We cannot use the @mozilla.org/extensions/blocklist;1 service, because we actually want to stop plugins from ever entering the browser's process space and/or executing code (for example, AV plugins that collect statistics/analyze URLs, magical toolbars that phone home or "help" the user, skype buttons that ruin our day, and censorship filters). Hence we rolled our own.

This patch prevents random URLs from being inserted into content-prefs.sqllite in the profile directory as content prefs change (includes site-zoom and perhaps other site prefs?).

Decloak.net is the canonical source of plugin and external-application based proxy-bypass exploits. It is a fully automated test suite maintained by HD Moore as a service for people to use to test their anonymity systems.

Deanonymizer.com is another automated test suite that tests for proxy bypass and other information disclosure vulnerabilities. It is maintained by Kyle Williams, the author of JanusVM and JanusPA.

The JonDos people also provide an anonymity tester. It is more focused on HTTP headers than plugin bypass, and points out a couple of headers Torbutton could do a better job with obfuscating.

Browserspy.dk provides a tremendous collection of browser fingerprinting and general privacy tests. Unfortunately they are only available one page at a time, and there is not really solid feedback on good vs bad behavior in the test results.

The Privacy Analyzer provides a dump of all sorts of browser attributes and settings that it detects, including some information on your origin IP address. Its page layout and lack of good vs bad test result feedback makes it not as useful as a user-facing testing tool, but it does provide some interesting checks in a single page.

Mr. T is a collection of browser fingerprinting and deanonymization exploits discovered by the ha.ckers.org crew and others. It is also not as user friendly as some of the above tests, but it is a useful collection.

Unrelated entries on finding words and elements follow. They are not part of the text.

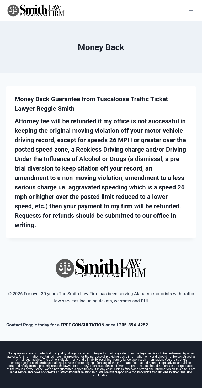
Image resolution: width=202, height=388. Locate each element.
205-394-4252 (133, 324)
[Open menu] (191, 10)
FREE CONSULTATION (82, 324)
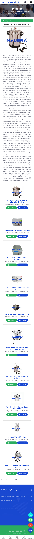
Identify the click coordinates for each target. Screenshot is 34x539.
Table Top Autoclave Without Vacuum (17, 258)
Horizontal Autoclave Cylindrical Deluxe (17, 466)
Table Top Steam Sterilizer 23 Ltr (17, 314)
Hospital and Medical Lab (23, 11)
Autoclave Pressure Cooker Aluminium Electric (17, 201)
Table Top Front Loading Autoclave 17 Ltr (17, 288)
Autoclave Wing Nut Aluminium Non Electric (17, 408)
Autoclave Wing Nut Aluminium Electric (17, 378)
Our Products (11, 11)
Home (5, 11)
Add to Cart (22, 207)
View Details (11, 207)
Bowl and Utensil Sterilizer (17, 437)
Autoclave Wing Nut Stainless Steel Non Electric (17, 348)
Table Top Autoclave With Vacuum (17, 230)
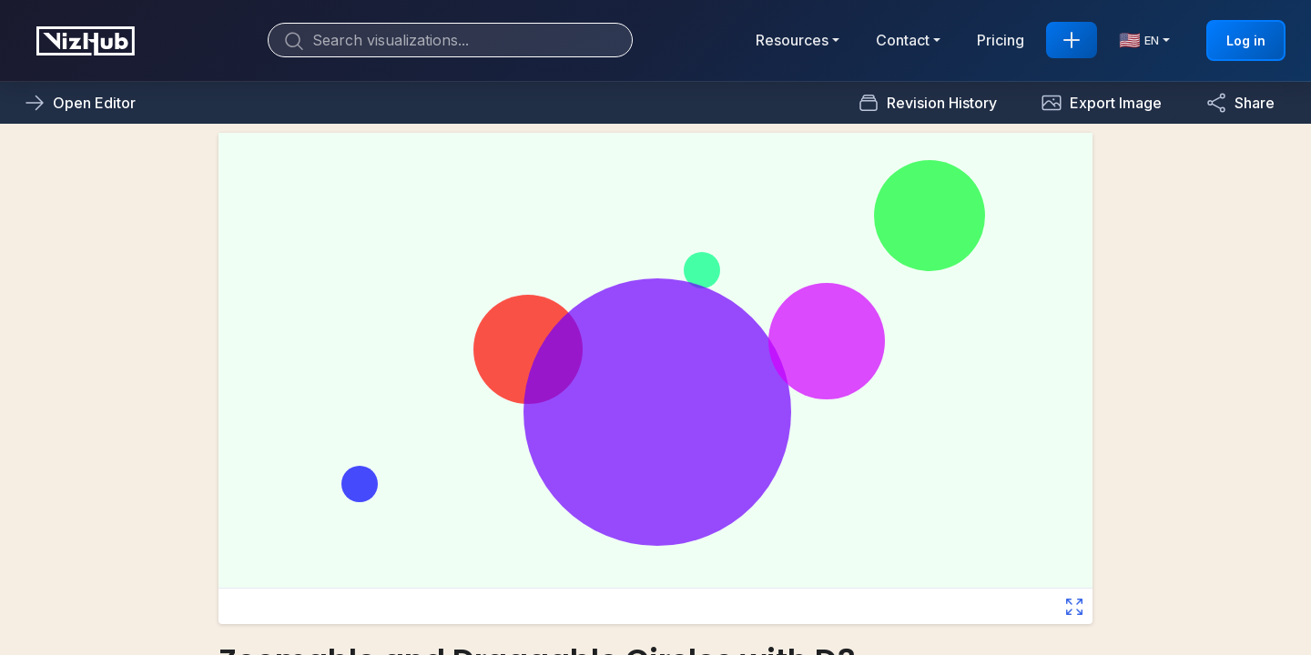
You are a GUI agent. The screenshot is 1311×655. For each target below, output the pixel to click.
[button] (1101, 103)
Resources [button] (792, 40)
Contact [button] (903, 40)
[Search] (450, 40)
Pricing (1000, 40)
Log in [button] (1245, 40)
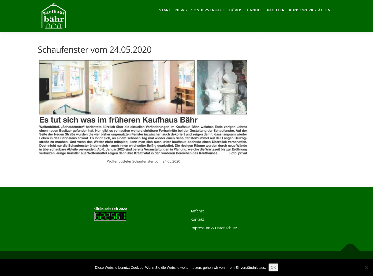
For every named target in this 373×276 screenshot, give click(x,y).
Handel (255, 10)
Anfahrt (197, 211)
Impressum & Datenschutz (214, 227)
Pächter (276, 10)
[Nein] (366, 267)
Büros (236, 10)
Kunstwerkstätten (310, 10)
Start (165, 10)
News (181, 10)
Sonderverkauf (208, 10)
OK (273, 267)
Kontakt (197, 219)
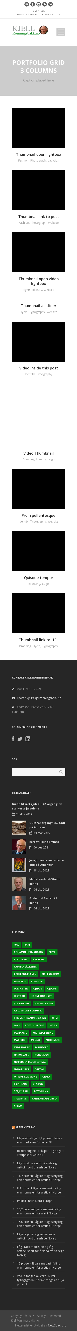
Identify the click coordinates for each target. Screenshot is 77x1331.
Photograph (38, 160)
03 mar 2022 (41, 833)
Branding (28, 459)
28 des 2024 (24, 814)
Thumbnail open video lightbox (38, 281)
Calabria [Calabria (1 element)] (39, 959)
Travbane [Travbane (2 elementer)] (20, 1098)
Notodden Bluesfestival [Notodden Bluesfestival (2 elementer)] (30, 1061)
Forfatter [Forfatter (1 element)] (21, 988)
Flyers (27, 290)
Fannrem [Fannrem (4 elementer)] (20, 981)
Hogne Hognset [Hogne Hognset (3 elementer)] (41, 995)
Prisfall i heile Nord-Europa (34, 1201)
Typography (37, 312)
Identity (37, 290)
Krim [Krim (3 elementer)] (55, 1017)
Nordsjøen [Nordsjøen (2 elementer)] (41, 1054)
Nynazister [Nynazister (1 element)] (21, 1069)
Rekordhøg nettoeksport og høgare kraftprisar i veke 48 (40, 1153)
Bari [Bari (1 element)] (27, 944)
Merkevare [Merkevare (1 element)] (53, 1039)
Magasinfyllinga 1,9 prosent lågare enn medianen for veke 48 (40, 1140)
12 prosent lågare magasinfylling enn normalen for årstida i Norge (39, 1265)
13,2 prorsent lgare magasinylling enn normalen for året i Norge (39, 1211)
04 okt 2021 (41, 889)
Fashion (23, 160)
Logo (51, 459)
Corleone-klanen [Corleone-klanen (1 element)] (25, 974)
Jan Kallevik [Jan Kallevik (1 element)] (21, 1003)
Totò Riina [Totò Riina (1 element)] (41, 1091)
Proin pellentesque (38, 515)
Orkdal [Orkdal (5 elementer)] (39, 1069)
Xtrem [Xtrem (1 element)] (18, 1105)
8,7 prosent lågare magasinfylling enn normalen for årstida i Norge (39, 1190)
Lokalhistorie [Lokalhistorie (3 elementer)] (34, 1025)
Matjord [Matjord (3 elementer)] (19, 1039)
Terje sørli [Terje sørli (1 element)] (21, 1091)
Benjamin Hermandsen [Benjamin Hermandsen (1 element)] (28, 952)
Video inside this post (38, 368)
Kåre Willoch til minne (44, 842)
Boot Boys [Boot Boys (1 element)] (21, 959)
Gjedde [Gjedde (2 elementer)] (37, 988)
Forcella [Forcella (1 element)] (37, 981)
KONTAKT (48, 14)
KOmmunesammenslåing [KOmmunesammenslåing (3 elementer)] (30, 1017)
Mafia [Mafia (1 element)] (53, 1025)
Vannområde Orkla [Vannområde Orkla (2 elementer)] (44, 1098)
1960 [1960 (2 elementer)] (16, 944)
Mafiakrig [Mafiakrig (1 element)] (20, 1032)
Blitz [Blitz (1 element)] (52, 952)
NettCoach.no (57, 1325)
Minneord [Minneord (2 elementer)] (41, 1047)
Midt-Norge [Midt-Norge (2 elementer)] (22, 1047)
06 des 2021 (41, 847)
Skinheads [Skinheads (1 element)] (20, 1083)
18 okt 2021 (41, 870)
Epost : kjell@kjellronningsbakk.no (39, 698)
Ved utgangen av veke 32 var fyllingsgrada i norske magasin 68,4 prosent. (40, 1280)
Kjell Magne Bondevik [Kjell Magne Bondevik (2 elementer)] (28, 1010)
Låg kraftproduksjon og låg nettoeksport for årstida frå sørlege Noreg (40, 1251)
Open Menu (60, 32)
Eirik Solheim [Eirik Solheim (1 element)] (50, 974)
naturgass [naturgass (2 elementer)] (21, 1054)
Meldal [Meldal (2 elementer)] (35, 1039)
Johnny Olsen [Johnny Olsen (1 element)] (44, 1003)
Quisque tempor (38, 577)
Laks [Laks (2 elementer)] (17, 1025)
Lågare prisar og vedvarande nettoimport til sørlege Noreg (36, 1236)
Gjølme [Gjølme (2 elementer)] (51, 988)
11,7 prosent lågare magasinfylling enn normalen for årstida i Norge (40, 1178)
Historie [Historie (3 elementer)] (19, 995)
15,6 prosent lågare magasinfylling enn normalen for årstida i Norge (40, 1224)
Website (53, 223)
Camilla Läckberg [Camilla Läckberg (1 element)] (25, 966)
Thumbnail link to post (38, 216)
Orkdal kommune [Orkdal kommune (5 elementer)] (25, 1076)
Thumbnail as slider (38, 305)
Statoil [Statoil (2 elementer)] (38, 1083)
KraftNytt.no (25, 1127)
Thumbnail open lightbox (38, 154)
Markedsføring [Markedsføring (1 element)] (43, 1032)
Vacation (53, 160)
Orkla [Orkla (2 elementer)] (46, 1076)
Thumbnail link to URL (39, 639)
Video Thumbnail (38, 453)
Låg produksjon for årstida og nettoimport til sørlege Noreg (37, 1165)
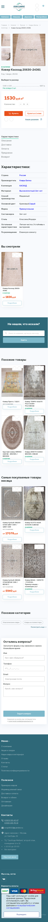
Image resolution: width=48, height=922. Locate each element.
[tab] (24, 137)
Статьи (4, 767)
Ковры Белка (33, 25)
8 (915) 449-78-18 (11, 823)
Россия (22, 25)
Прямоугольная (26, 209)
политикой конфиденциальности (20, 721)
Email (5, 674)
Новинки (16, 17)
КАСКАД (4, 28)
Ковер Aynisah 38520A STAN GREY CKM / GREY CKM (11, 525)
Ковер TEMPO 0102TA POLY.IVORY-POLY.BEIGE (33, 404)
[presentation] (22, 703)
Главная (4, 25)
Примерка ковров (9, 785)
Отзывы (4, 759)
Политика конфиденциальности (15, 771)
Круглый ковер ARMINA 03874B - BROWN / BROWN (12, 454)
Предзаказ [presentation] (6, 153)
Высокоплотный (27, 191)
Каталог (13, 25)
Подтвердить (21, 914)
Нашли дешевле (32, 119)
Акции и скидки (8, 750)
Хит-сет (38, 191)
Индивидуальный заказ (11, 789)
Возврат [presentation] (5, 157)
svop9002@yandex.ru (13, 828)
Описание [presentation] (6, 140)
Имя (5, 653)
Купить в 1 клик (34, 113)
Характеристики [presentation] (10, 136)
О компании (6, 746)
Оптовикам (6, 802)
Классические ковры (11, 622)
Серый (32, 204)
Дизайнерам (6, 806)
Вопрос (6, 684)
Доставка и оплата (9, 794)
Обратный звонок (9, 857)
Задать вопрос (24, 714)
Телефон (7, 664)
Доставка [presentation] (6, 145)
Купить (15, 113)
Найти (24, 340)
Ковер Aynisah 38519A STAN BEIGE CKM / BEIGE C (11, 582)
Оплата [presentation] (5, 149)
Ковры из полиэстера (33, 622)
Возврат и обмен (9, 798)
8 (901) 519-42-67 (11, 820)
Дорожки (28, 17)
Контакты (5, 763)
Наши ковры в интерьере (12, 754)
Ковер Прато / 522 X (11, 402)
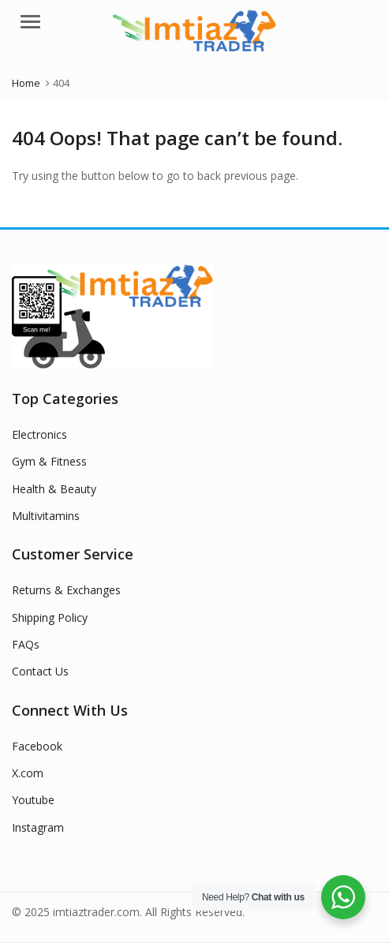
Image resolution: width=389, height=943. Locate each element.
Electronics (39, 434)
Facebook (37, 746)
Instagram (38, 827)
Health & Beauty (54, 488)
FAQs (25, 644)
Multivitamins (46, 515)
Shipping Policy (50, 617)
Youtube (33, 799)
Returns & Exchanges (66, 589)
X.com (27, 772)
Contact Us (40, 671)
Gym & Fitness (49, 461)
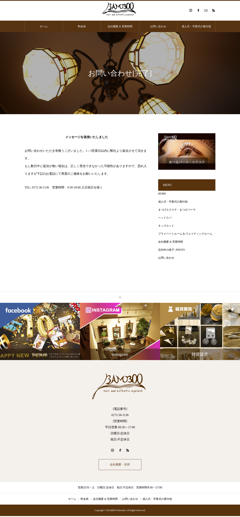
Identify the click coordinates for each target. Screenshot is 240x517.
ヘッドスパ (165, 217)
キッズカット (166, 225)
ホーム (44, 26)
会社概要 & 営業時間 (120, 26)
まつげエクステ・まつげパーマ (177, 209)
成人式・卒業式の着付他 (196, 26)
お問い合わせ (158, 26)
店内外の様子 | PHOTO (171, 249)
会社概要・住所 (120, 465)
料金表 (82, 26)
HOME (162, 193)
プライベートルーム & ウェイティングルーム (185, 233)
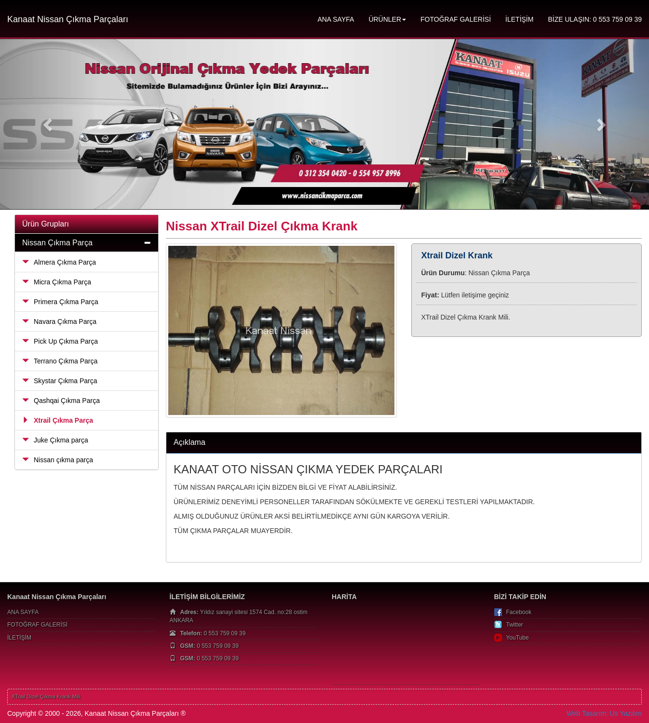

Gregory Fleischer has been hacking and testing Firefox and Torbutton privacy issues for the past 2 years. He has an excellent collection of all his test cases that can be used for regression testing. In his Defcon work, he demonstrates ways to infer Firefox version based on arcane browser properties. We are still trying to determine the best way to address some of those test cases.

This page checks to ensure you are using a valid Tor exit node and checks for some basic browser properties related to privacy. It is not very fine-grained or complete, but it is automated and could be turned into something useful with a bit of work.